Aangeleverde tekst:
-------------------------
82 jaar ! Rode Duivels, Sint-Truiden, Anderlecht, Bordeaux, Sao Paulo, Standard, Guimaraes, Marseille : Raymond Goethals laat niks onbesproken.

R aymond Goethals : “Als er mij op de Pro Licence een kandidaat zegt : ‘Op ne corner zet ik Zidane op Van Buyten‘, ik geef hem direct zéro. Pourtant, dat is wel wat ik gezien heb in Real Madrid – Marseille. Dat is non-sens. Zidane heeft geen jeu de tête. Niet offensief ( hij maakte wel twee kopbaldoelpunten in de WK-finale van 1998 tegen Brazilië, nvdr). En nog minder defensief. N’importe wie op die kolos van twee meter, maar niet Zidane. En Steve Marlet op de flank tegenover Roberto Carlos ? ! Ze hadden hem na twintig minuten moeten vervangen. Van eigens, Zidane-Carlos op de linkerflank, dat is héél sterk. Waarom die Carlos nog geen Ballon d’Or heeft gekregen, dat versta ik niet. Maar ik garandeer het u : met mijn Marseille zouden ze het niet zo gemakkelijk gekregen hebben, hein. Carlos Mozer, Basile Boli, Jocelyn Angloma, Didier Deschamps : begint er maar aan, hein. Want, ge moet serieus zijn, Real heeft karbonaden gemaakt van Marseille, is ’t niet waar ? Maar Zidane tegen Van Buyten, niet zeveren, hein. Wie is dat, dien trainer van Real ? Wie ? Carlos Queiroz. Eén van de adjoints van Alex Ferguson. ça suffit tegenwoordig ? Hoe is het nu mogelijk dat zo iemand Real Madrid traint ?”

De taal : Goethalsiaans. De mens : nog immer lucide en scherp. 82 jaar ! Hij is – tot nader order – de enige Belgische trainer die de Europabeker voor landskampioenen won. Hij eindigde als derde op het EK ’72. Hij speelde zeven Europese finales, won er vier van. “Kent gij d’er nog een andere die dat gedaan heeft ?” We denken het niet. 36 jaar aan de top. In 1991 kreeg hij de Banc d’Or van de Vereniging van Italiaanse Trainers.

Uitgeblust ? “Als er Europees voetbal is, ga ik niet slapen voor twee uur ’s nachts. La téle belge, la hollandaise enzovoort. Mijn ogen zijn nog goed, ik lees de gazet zonder bril. Mijn problemen, dat zijn mijn darmen. De buizen. De specialist in Erasmus heeft het me gezegd. Soms, als ik op mijn rechterzij lig, voel ik een steek. Hij zegt : Monsieur Goethals, sober blijven drinken en eten, ik opereer u niet. Ik ben zeven kilo vermagerd en ik rook nog altijd, maar attentie, ik trek de rook niet binnen, hein. Toen ik 79 was heb ik voor het eerst een docteur gezien. Omdat Guy, mijn zoon, zo insisteerde, want anders… Bij Marseille liepen vier docteurs rond. Die hebben me met geen vinger aangeraakt.
-------------------------
Aangeleverde gegevens:
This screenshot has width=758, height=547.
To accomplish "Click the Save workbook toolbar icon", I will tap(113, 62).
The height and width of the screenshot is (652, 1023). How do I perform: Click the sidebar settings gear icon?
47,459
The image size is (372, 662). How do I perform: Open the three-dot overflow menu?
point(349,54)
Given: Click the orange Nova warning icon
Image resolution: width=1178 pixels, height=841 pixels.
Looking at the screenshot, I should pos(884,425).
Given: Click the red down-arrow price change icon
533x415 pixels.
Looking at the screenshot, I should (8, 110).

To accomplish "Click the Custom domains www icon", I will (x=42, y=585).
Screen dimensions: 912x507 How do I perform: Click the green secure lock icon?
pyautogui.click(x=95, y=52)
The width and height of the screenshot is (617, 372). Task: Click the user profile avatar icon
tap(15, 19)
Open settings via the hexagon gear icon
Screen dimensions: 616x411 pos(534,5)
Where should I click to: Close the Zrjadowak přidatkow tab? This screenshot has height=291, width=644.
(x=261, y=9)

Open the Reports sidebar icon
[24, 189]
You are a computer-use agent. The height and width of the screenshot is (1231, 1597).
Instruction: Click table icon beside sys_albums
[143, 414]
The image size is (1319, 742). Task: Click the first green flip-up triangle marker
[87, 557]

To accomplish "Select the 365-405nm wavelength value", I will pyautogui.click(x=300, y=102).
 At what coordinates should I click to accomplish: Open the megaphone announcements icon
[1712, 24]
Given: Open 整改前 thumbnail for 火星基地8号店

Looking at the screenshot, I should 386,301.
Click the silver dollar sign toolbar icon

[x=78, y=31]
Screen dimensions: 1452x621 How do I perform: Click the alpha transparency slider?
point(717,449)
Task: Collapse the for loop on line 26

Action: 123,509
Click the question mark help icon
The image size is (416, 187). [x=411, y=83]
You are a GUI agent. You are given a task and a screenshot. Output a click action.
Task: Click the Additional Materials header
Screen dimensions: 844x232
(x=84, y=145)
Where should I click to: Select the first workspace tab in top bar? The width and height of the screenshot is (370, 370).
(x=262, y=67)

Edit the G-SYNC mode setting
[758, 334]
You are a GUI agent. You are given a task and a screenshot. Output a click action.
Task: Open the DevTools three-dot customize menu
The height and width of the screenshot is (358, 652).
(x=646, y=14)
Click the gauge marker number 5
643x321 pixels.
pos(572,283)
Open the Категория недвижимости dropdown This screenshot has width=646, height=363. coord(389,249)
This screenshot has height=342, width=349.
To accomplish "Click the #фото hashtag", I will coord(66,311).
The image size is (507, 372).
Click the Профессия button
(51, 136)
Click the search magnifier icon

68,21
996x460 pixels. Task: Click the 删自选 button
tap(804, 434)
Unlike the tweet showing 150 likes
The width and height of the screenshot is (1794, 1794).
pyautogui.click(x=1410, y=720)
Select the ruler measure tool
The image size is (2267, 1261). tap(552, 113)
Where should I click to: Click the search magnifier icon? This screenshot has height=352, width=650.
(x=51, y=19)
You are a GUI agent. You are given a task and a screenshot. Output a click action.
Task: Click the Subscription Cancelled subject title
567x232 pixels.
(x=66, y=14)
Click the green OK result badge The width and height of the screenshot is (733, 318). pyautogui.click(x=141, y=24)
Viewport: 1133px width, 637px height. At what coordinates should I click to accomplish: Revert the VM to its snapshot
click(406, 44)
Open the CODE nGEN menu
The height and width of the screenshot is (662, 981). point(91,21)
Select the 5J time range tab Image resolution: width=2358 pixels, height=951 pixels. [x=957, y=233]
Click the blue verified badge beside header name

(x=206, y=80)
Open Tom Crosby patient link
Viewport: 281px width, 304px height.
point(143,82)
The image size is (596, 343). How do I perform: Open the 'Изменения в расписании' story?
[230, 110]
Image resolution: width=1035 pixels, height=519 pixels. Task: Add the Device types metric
-------------------------
Opdracht: Citeer letterlijk uit de tekst over Raymond Goethals het stuk dat opent met de woorden waarin "De taal : Goethalsiaans." staat en sluit met "van Italiaanse Trainers.". De lijst speelt hierbij geen enkele rol.

Het antwoord:
De taal : Goethalsiaans. De mens : nog immer lucide en scherp. 82 jaar ! Hij is – tot nader order – de enige Belgische trainer die de Europabeker voor landskampioenen won. Hij eindigde als derde op het EK ’72. Hij speelde zeven Europese finales, won er vier van. “Kent gij d’er nog een andere die dat gedaan heeft ?” We denken het niet. 36 jaar aan de top. In 1991 kreeg hij de Banc d’Or van de Vereniging van Italiaanse Trainers.